▶ **TEXT SEGMENT**:
=== Begin Enclosure ===

Somebody's covers that Gotye used to know
Gotye’s "Somebody That I Used to Know" sits atop the US Billboard charts, but it has also inspired hundreds of YouTube cover versions and hundreds of millions of views.PT4M32S http://www.canberratimes.com.au/action/externalEmbeddedPlayer?id=d-1x8ih 620 349 April 19, 2012
Where’s Wally? He’s at the top of the US Billboard chart, that’s where.
Gotye’s smash hit Somebody That I Used to Know continues to take the music world by storm, rocketing up to number one in the US charts overnight and recording one of the highest ever weekly digital sales totals in the country.
The song by the Mornington Peninsula-based singer/songwriter, real name Wally De Backer, jumped from number two to one in the all-important Billboard Hot 100 chart, after already claiming glory in 17 countries including Australia, New Zealand, Holland, Belgium, Germany, Austria, Ireland and Denmark.
Gotye in one ... Melbourne's Wally De Backer is the first Australian artist to reign on the Billboard chart since Savage Garden in 2000. Photo: James Brickwood
The 31-year-old is the first Australian artist to reign on the Billboard chart since Savage Garden topped it for four weeks in 2000 with I Knew I Loved You.
He is the first solo Australian to hit number one since Olivia Newton-John racked up 10 weeks at the top in 1981 with Physical. Rick Springfield was the last solo male Australian artist to reign with Jesse’s Girl 31 years ago.
Billboard said the song, a duet with New Zealand-born Kimbra, gained momentum in the US when it was covered on the hit television show Glee on April 10, while just days later Gotye (pronounced “gore-ti-yeah”) and Kimbra performed Somebody on NBC’s Saturday Night Live.
Top of the world ... Gotye and Kimbra in the Somebody That I Used to Know video clip that has racked up 166 million views on YouTube.
The track sold 542,000 downloads between April 9 and April 15 in the US, according to Nielsen SoundScan.
That figure is the fourth highest since SoundScan began tracking digital sales in 2003.
In Glee, the break-up song was was transformed into a tune about sibling rivalry between characters Blaine Anderson, played by Darren Criss, and his older brother Cooper, played by Matt Bomer.
The song was also covered on the US version of the television talent contest The Voice, while Gotye performed at the US music festival Coachella last weekend and is set to play again this Sunday on the closing night of the two-weekend festival.
On the Billboard chart, Gotye dethroned US indie pop band Fun’s We Are Young, which slipped to number two.
Gotye tweeted news of his US success overnight with a link to the song’s official video on YouTube, which now has been viewed 166 million times.
The international success of Somebody That I Used To Know follows on from its extraordinary local achievements.
Released in Australia in July last year, the song stayed at the top of the chart for eight weeks, the longest running No.1 since Savage Garden’s Truly, Madly Deeply in 1997.

=== End Enclosure ===

▶ **SUPPLIED MATERIAL**:
=== Begin Enclosure ===

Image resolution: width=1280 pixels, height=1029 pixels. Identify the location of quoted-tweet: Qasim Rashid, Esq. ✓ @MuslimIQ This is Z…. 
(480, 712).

=== End Enclosure ===

▶ **EXERCISE PROMPT**: Please repeat the text from the Gotye article between "He is the first" and "sales in 2003.", inclusive.

▶ **RESULT OF THIS EXERCISE**:
He is the first solo Australian to hit number one since Olivia Newton-John racked up 10 weeks at the top in 1981 with Physical. Rick Springfield was the last solo male Australian artist to reign with Jesse’s Girl 31 years ago.
Billboard said the song, a duet with New Zealand-born Kimbra, gained momentum in the US when it was covered on the hit television show Glee on April 10, while just days later Gotye (pronounced “gore-ti-yeah”) and Kimbra performed Somebody on NBC’s Saturday Night Live.
Top of the world ... Gotye and Kimbra in the Somebody That I Used to Know video clip that has racked up 166 million views on YouTube.
The track sold 542,000 downloads between April 9 and April 15 in the US, according to Nielsen SoundScan.
That figure is the fourth highest since SoundScan began tracking digital sales in 2003.